© JUNGE FREIHEIT Verlag GmbH & Co. www.jungefreiheit.de 39/06 22. September 2006

BRIEF AUS BRÜSSEL
EU-Stiefkind Volksgruppenrecht
Andreas Mölzer

Die jüngste Welle von Bombenanschlägen in der Türkei hat die Diskriminierung der kurdischen Minderheit durch Ankara wieder ins Bewußtsein der Öffentlichkeit gerückt. Denn die türkische Regierung, die um jeden Preis der EU beitreten will, verweigert ihrer zahlenmäßig stärksten Minderheit seit eh und je grundlegende Rechte. Daran konnten auch die wenigen Verbesserungen im Vorfeld der Aufnahme von Beitrittsgesprächen nur sehr wenig ändern.

Aber auch in der EU, die so gerne eine "Wertegemeinschaft" sein will, führt der Schutz autochthoner Minderheiten in manchen Mitgliedstaaten ein Schattendasein. Frankreich kennt amtlich keine Minderheiten, deren Sprachen werden als "lokale Dialekte" bezeichnet. In Slowenien, wo die menschen- und völkerrechtswidrigen Avnoj-Beschlüsse immer noch einen Bestandteil der Rechtsordnung bilden, ist selbst die Anbringung privater zweisprachiger Tafeln verboten. Dagegen schützt Österreich die slowenische Minderheit in Südkärnten europaweit mustergültig.

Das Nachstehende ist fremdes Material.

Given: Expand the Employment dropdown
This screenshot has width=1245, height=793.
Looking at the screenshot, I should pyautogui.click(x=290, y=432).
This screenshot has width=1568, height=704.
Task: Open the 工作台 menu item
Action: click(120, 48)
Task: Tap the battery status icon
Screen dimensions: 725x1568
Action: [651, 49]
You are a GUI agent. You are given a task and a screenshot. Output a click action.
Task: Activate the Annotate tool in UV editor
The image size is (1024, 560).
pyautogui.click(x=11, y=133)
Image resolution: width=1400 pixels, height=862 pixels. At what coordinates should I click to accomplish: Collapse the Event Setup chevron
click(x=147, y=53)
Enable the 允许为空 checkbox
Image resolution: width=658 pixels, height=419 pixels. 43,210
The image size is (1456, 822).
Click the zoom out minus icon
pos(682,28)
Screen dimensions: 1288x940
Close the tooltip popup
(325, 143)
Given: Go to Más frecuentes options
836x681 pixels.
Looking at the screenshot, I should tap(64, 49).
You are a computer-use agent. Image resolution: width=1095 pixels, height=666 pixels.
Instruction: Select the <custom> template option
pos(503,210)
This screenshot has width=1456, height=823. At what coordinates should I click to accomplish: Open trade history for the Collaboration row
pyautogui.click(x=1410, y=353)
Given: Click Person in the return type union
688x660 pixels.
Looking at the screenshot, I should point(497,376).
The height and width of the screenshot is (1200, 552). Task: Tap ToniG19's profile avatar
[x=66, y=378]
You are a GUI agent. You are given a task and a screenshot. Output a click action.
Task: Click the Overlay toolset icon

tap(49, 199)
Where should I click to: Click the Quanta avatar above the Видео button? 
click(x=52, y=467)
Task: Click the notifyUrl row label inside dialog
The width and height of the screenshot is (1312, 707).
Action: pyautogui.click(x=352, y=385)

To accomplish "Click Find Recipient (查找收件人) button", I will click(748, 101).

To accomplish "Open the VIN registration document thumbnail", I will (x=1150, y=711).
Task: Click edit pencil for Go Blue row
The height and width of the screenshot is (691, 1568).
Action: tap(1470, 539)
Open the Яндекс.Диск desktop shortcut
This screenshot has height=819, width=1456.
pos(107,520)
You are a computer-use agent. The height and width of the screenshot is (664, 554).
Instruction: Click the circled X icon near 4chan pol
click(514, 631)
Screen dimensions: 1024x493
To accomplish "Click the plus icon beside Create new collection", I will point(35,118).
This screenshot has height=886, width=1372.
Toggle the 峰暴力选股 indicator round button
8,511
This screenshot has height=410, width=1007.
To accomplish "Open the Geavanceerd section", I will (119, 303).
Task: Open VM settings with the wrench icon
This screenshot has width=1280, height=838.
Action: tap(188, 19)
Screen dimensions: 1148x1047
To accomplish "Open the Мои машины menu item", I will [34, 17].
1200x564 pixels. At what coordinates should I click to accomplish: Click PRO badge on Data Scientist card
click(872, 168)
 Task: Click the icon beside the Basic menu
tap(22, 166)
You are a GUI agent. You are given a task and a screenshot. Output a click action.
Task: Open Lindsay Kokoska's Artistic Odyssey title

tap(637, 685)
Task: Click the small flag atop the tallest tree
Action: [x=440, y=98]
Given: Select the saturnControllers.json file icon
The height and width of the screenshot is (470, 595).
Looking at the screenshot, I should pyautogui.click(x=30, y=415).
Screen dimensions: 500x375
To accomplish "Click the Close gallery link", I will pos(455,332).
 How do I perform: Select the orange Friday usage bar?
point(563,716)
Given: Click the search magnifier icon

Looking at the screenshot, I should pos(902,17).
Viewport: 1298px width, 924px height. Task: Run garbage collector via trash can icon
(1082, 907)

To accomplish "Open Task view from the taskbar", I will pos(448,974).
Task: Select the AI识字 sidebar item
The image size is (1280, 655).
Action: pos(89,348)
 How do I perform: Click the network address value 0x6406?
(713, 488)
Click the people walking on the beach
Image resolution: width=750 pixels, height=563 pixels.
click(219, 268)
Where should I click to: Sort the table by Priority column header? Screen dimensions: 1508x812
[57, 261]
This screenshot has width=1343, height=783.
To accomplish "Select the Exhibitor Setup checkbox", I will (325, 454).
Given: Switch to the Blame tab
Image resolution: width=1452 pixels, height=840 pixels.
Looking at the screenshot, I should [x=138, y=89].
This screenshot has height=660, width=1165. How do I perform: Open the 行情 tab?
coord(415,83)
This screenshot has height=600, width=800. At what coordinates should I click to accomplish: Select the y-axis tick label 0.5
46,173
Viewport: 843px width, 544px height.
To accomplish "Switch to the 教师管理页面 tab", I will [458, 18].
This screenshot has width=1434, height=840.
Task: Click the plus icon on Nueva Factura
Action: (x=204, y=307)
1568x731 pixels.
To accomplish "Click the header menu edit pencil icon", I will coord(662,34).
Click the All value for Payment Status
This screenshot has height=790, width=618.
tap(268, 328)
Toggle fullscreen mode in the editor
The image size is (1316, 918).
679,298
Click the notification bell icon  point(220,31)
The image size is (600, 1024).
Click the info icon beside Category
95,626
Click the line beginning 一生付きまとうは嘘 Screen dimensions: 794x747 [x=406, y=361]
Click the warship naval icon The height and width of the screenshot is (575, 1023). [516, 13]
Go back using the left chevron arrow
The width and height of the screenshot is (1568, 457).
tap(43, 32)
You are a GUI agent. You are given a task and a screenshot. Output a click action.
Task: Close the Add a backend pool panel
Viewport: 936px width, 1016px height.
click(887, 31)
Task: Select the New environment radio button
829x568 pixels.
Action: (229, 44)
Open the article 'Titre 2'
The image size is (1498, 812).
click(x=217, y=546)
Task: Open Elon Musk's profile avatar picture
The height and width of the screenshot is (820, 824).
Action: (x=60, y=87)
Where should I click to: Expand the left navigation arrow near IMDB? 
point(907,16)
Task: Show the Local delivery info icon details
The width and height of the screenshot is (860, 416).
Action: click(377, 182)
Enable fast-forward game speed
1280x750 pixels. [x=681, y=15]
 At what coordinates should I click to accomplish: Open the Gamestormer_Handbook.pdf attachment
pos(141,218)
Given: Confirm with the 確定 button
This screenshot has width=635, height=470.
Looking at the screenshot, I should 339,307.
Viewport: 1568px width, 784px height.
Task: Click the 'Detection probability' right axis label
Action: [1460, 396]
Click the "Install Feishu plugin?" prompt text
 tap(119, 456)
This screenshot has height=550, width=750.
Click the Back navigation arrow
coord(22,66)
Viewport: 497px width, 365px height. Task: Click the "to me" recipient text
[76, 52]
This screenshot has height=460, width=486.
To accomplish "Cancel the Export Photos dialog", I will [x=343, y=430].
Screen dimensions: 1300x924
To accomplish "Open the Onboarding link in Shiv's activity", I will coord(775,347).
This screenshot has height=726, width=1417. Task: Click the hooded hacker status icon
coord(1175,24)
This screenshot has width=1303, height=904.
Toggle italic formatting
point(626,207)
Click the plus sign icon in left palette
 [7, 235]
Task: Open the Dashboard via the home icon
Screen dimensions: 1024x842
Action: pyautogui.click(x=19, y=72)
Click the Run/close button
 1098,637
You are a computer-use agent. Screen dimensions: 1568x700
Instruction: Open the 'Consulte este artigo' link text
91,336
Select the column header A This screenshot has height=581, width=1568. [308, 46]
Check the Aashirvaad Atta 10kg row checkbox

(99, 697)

Neben großzügigen Förderungen garantiert ein wohlausgebautes Kindergartennetz und Schulsystem bis hin zu einem slowenischen Gymnasium in Klagenfurt den Bestand dieser Minderheit, die mit rund 12.500 Angehörigen gerade einmal 2,4 Prozent der Bevölkerung Kärntens stellt.

Von den osteuropäischen Staaten sind Ungarn und Rumänien in Sachen Minderheitenschutz positiv hervorzuheben. Um Fünfkirchen (Pécs), das Zentrum der ungarndeutschen Minderheit, sind zweisprachige topographische Bezeichnungen genauso eine Selbstverständlichkeit wie in anderen Landesteilen, etwa um Ödenburg (Sopron). Darüber hinaus gibt es Orte mit einer ungarndeutschen Selbstverwaltung. In Rumänien stellen inzwischen Politiker des Demokratischen Forums der Deutschen (DFDR) in acht Städten den Bürgermeister. Bekanntestes Beispiel ist Klaus Johannis, der 2004 mit fast 90 Prozent wiedergewählt wurde, obwohl die Siebenbürger Sachsen heute nur knapp zwei Prozent der Einwohner von Hermannstadt (Sibiu/Nagyszeben) stellen.

Dieser kurze Überblick zeigt die Notwendigkeit eines europäischen Volksgruppenrechts. Zwar gibt es das Kopenhagener Dokument vom 29. Juni 1990, das ganz allgemein Verpflichtungen zum Schutz nationaler Minderheiten enthält, sowie als weitere völkerrechtliche Grundsatzregelungen das Rahmenübereinkommen zum Schutz nationaler Minderheiten und die Europäische Charta der Regional- oder Minderheitensprachen.

Des weiteren enthält die Sprachencharta Standards zum Schutz von Minderheitensprachen in den Bereichen Schule, Medien, öffentliche Verwaltung, Kultur und Wirtschaft. Auch wenn diese völkerrechtlichen Regelungen durch die Ratifizierung in den jeweiligen Staaten Rechtsverbindlichkeit erlangen, werden die Bestimmungen in den verschiedenen EU-Staaten dennoch sehr unterschiedlich angewendet.

Während Brüssel nicht müde wird, alle möglichen Zuständigkeiten der Mitgliedstaaten an sich zu reißen, verweist die Kommission in Sachen Minderheitenschutz auf das Nichteinmischungsprinzip. Will Europa seine historisch gewachsene, ethnische Vielfalt bewahren, dann ist die Ausarbeitung eines völkerrechtlich verbindlichen europäischen Volksgruppenrechts unumgänglich.

 

Andreas Mölzer ist Chefredakteur der Wiener Wochenzeitung "Zur Zeit" und seit 2004 FPÖ-Europaabgeordneter.